5 comments on “Patagonia Nano Storm Jacket”

  1. Great review – I just ordered the Sherpa Adventure Gear Mani Rimdo Jacket ( which is very, very similar (in the Gokyo Lake color it’s a near twin of the Patagonia in the color you tested). I haven’t received it yet so I’m reserving judgment (there are zero reviews of this jacket, consumer or otherwise, on the web, which is a bit worrisome), but your review is good proof of the concept and I have my fingers crossed that the Sherpa will perform equally well if not better (it has some stretch and those new-fangled things called pit zips). Unfortunately I can’t tolerate the fit of Patagonia’s jackets – it sounds like I have a similar build to you (6’0, 180lbs, 31″ waist) and Patagonia M’s are too short and tight in the shoulders for layering but L’s are way too boxy and loose in the mid-section.

  2. Hi Jonathan

    Great review of this jacket. I’m about your weight and height at 5’10”, 180lb and 33″ waist looking to get this jacket but undecided on size medium or large. Does it fit anything like the torrentshell? I have the torrentshell jacket in medium and it is pretty athletic and slim fitting. I would like to use the nano storm for snowborading and as a general everyday jacket for fall, winter and spring. Would you suggest the medium or large given your experience with the jacket? I’m just afraid the medium might be to tight when I add on a mid layer and the length too short for sking and snowboarding. What’s your thought on this? Thanks – Jeff

    • Hi, Jeff – I think the safe bet is to go with the large. I like the medium, but it is definitely on the short side. I dont’ need the additional room around the waist and torso that the large offers, but the extra length is good, and especially if you think you’ll layer up a decent amount under it. Bottom line: I’ll be surprised if you get the large and then decide that the medium would work much better for you.

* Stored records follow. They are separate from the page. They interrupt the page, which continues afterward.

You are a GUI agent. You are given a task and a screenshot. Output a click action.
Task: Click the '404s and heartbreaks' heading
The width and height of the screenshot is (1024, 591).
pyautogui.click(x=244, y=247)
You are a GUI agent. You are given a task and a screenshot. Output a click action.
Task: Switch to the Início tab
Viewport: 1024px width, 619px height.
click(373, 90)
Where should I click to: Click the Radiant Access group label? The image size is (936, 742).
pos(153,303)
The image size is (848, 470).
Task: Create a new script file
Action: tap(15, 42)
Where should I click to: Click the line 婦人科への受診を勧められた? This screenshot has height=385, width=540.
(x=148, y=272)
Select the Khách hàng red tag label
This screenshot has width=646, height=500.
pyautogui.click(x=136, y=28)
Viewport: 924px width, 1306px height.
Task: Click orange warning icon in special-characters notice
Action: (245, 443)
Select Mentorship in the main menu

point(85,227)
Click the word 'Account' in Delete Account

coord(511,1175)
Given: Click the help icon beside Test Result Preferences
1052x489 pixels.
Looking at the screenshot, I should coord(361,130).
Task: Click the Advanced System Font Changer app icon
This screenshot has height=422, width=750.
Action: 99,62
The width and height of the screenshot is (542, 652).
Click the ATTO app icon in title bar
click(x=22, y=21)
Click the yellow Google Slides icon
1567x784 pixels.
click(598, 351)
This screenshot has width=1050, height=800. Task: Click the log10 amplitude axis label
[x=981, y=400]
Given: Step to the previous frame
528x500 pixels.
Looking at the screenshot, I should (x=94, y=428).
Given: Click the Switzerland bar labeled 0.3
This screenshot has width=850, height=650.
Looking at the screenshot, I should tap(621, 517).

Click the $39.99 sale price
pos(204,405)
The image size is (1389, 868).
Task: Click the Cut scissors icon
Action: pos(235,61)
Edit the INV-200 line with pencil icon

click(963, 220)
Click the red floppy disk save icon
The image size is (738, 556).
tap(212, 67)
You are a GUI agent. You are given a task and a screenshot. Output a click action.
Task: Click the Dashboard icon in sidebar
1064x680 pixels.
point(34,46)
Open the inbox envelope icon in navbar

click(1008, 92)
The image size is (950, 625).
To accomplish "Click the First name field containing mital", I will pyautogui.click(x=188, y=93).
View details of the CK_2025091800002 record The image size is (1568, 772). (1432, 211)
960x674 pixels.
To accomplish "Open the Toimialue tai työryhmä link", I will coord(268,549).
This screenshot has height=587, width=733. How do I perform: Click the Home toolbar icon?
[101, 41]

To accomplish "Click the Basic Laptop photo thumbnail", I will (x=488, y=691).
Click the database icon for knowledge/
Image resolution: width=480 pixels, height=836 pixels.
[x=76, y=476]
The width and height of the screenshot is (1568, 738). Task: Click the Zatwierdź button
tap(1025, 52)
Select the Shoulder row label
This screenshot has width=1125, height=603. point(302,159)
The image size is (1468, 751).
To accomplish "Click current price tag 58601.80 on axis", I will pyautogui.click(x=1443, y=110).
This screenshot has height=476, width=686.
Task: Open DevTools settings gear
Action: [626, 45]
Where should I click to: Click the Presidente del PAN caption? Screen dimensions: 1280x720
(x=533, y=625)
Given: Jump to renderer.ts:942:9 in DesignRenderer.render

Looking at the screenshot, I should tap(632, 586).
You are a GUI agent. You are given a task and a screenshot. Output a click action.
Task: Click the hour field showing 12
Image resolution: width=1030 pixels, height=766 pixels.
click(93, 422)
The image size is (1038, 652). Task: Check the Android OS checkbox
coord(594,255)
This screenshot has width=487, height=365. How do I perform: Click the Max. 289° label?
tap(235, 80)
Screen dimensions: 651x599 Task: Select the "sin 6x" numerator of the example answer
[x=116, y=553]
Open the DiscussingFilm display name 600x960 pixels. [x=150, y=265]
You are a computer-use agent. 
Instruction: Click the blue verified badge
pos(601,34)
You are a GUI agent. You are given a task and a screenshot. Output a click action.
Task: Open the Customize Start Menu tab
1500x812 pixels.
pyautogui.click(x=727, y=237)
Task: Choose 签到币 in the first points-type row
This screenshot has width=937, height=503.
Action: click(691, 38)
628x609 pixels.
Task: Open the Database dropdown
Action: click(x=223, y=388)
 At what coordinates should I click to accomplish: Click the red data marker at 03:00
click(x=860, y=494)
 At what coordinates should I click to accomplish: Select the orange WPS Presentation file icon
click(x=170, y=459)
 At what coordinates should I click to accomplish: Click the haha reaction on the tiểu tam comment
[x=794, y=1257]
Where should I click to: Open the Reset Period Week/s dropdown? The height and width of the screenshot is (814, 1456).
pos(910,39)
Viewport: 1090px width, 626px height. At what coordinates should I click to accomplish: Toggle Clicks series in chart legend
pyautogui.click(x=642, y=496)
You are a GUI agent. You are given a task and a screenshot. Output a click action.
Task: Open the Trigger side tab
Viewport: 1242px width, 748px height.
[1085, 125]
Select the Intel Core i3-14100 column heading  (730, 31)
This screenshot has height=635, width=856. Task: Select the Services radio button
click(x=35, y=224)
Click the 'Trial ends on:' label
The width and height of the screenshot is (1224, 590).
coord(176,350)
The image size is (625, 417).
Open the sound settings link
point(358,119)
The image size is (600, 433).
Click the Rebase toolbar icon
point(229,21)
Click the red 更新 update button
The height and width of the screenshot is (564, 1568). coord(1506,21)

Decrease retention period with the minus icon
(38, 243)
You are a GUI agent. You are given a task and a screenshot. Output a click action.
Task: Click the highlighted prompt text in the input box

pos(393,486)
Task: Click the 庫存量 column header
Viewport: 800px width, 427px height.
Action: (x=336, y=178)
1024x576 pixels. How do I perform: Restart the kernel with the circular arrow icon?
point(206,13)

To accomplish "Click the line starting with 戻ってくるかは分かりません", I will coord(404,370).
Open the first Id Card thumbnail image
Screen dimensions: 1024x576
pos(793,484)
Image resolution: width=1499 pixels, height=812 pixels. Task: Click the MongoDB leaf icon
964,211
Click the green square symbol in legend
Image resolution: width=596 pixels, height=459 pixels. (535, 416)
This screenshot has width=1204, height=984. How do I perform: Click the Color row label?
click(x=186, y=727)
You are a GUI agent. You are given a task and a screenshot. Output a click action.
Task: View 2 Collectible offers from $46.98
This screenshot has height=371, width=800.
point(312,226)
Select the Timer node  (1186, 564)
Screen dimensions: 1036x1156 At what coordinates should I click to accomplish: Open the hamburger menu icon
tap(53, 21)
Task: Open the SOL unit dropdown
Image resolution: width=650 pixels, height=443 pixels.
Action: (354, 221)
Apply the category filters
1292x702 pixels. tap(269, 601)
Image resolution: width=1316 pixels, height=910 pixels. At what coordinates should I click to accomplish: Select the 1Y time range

  3. Great review! I was really wanting the nano storm, but then I ended up getting the First Ascent BC Microtherm 2.0. Its eddie bauers version of the nano storm, except two differences. Its down insulated, and the huge 10.5″ chest pockets double as core vents. (which actually i guess its very similar to Patagonias primo down jacket). The BC microtherm is 800 fill, doesn’t have a powder skirt either, and like the nano storm uses a proprietary water proof fabric which seems pretty good (and is well reviewed online). And at 300.00, its a lot cheaper then the primo down, and priced the same as the nano storm.

  4. hey hi everybody here. Divjot this side. I wanted to ask the owner that what is the advantage of buying such a nano fibre jacket and whats its price.